Por eso, aunque los primeros auxilios emocionales se parezcan, el tratamiento posterior no debería ser genérico. Una valoración clínica ayuda a entender si estamos ante ansiedad, depresión, duelo complicado, desregulación emocional, conflicto relacional o secuelas traumáticas. Ese matiz importa, porque orienta la terapia y evita que la persona siga culpándose por no «controlarse».

En un centro especializado como Círculo Kairós, este tipo de situaciones puede abordarse desde distintas áreas según la necesidad: psicoterapia individual, atención a adolescentes, terapia de pareja cuando la crisis se da en un contexto relacional, e intervenciones específicas para ansiedad, duelo o trauma. Lo relevante no es encajar en una etiqueta rápida, sino recibir una respuesta clínica ajustada.

Después de la crisis: qué observar para que no se repita igual

Cuando ya ha pasado el pico, llega una parte menos visible pero muy importante. Conviene revisar qué lo activó, cómo respondió tu cuerpo, qué pensamientos aparecieron y qué te ayudó realmente. No para juzgarte, sino para detectar patrones.

A veces hay desencadenantes claros, como discusiones, sobrecarga laboral, insomnio, consumo de alcohol, conflictos familiares o procesos de separación. Otras veces el origen es acumulativo. Se va tensando todo durante semanas hasta que cualquier detalle desborda. En esos casos, trabajar solo el momento crítico se queda corto.

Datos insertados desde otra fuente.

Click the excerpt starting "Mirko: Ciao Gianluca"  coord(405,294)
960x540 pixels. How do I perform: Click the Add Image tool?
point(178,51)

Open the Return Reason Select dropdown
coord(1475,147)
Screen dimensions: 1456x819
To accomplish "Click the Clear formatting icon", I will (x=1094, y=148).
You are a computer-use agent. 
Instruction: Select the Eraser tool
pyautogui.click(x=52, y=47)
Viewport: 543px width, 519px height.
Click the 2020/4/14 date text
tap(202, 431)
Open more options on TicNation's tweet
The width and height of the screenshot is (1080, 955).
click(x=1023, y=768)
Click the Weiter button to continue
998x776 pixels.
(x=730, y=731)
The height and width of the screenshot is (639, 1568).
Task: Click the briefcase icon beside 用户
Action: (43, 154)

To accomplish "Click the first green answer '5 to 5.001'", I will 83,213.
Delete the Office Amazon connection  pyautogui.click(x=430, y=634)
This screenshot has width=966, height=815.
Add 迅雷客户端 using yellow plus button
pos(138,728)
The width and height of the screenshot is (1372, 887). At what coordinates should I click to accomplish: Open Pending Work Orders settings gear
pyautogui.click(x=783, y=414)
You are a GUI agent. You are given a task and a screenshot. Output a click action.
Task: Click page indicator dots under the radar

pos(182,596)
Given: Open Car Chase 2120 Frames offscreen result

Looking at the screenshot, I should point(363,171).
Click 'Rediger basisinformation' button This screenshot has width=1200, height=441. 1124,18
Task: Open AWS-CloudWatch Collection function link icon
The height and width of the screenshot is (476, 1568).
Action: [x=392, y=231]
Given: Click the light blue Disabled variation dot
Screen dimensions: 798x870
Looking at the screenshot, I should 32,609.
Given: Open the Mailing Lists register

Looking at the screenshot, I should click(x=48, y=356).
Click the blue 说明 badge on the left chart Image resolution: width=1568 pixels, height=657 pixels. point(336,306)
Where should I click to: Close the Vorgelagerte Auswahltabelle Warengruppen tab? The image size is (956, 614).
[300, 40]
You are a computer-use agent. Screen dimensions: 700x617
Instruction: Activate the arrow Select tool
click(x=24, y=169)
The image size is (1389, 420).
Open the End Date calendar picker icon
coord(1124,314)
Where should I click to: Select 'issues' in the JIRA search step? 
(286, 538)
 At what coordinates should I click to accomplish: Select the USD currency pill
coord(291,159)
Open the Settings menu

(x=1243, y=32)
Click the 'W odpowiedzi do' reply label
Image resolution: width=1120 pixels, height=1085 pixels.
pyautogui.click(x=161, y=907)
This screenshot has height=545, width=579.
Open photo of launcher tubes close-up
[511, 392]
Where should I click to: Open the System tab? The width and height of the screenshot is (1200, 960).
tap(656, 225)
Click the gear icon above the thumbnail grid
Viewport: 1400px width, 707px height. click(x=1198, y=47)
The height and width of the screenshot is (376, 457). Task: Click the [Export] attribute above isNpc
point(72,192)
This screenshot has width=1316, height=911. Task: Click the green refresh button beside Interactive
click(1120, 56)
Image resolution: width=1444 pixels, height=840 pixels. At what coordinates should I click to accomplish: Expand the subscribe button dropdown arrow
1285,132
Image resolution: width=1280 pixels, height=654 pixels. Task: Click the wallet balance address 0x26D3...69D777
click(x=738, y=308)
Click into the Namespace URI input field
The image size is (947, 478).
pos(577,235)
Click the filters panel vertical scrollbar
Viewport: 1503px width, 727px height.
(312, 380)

Tener un plan escrito puede marcar diferencia. Algo breve: a quién avisar, qué señales tempranas detectas, qué te ayuda a regular, qué debes evitar y cuándo pedir cita profesional. Cuanto más concreto sea, más útil resulta cuando vuelves a sentirte sobrepasado.

Pedir ayuda no es una señal de debilidad ni un último recurso cuando ya no puedes más. Es una forma de cuidar tu salud mental con criterio. A veces una crisis emocional remite y no vuelve. Otras veces está mostrando que necesitas apoyo psicológico para comprender lo que ocurre y recuperar estabilidad con herramientas más sólidas.

Si hoy estás en ese punto, no te exijas resolverlo todo de una vez. Empieza por lo inmediato, baja la intensidad y deja que el siguiente paso sea pedir el acompañamiento adecuado.